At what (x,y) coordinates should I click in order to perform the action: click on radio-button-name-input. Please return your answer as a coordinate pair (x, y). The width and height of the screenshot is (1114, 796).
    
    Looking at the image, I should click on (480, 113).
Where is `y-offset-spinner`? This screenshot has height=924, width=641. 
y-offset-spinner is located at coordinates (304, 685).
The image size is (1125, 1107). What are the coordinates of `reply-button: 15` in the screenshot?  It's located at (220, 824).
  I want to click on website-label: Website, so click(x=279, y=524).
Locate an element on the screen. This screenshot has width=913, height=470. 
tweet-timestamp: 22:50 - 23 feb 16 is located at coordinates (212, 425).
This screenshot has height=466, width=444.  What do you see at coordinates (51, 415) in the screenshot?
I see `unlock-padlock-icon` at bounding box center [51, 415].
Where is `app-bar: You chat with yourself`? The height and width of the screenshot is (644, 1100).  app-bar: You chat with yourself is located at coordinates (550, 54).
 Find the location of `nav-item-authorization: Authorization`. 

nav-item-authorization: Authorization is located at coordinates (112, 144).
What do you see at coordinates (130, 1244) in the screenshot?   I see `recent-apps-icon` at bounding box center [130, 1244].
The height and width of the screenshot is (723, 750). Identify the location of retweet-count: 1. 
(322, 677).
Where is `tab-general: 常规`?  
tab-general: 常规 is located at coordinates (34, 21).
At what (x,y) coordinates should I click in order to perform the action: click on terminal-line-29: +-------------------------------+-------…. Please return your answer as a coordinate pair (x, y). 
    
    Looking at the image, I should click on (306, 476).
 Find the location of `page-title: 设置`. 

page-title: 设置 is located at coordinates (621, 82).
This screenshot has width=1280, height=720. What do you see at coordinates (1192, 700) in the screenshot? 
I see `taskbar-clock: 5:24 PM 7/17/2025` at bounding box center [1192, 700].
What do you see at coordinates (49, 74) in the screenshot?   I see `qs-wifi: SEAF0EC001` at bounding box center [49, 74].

--------------------

## WHAT IS REQUIRED
Please show each line from the items above that contains the string "Where".

## EXPECTED ANSWER
Where is `y-offset-spinner`? This screenshot has height=924, width=641. 
Where is `app-bar: You chat with yourself`? The height and width of the screenshot is (644, 1100).  app-bar: You chat with yourself is located at coordinates (550, 54).
Where is `tab-general: 常规`?  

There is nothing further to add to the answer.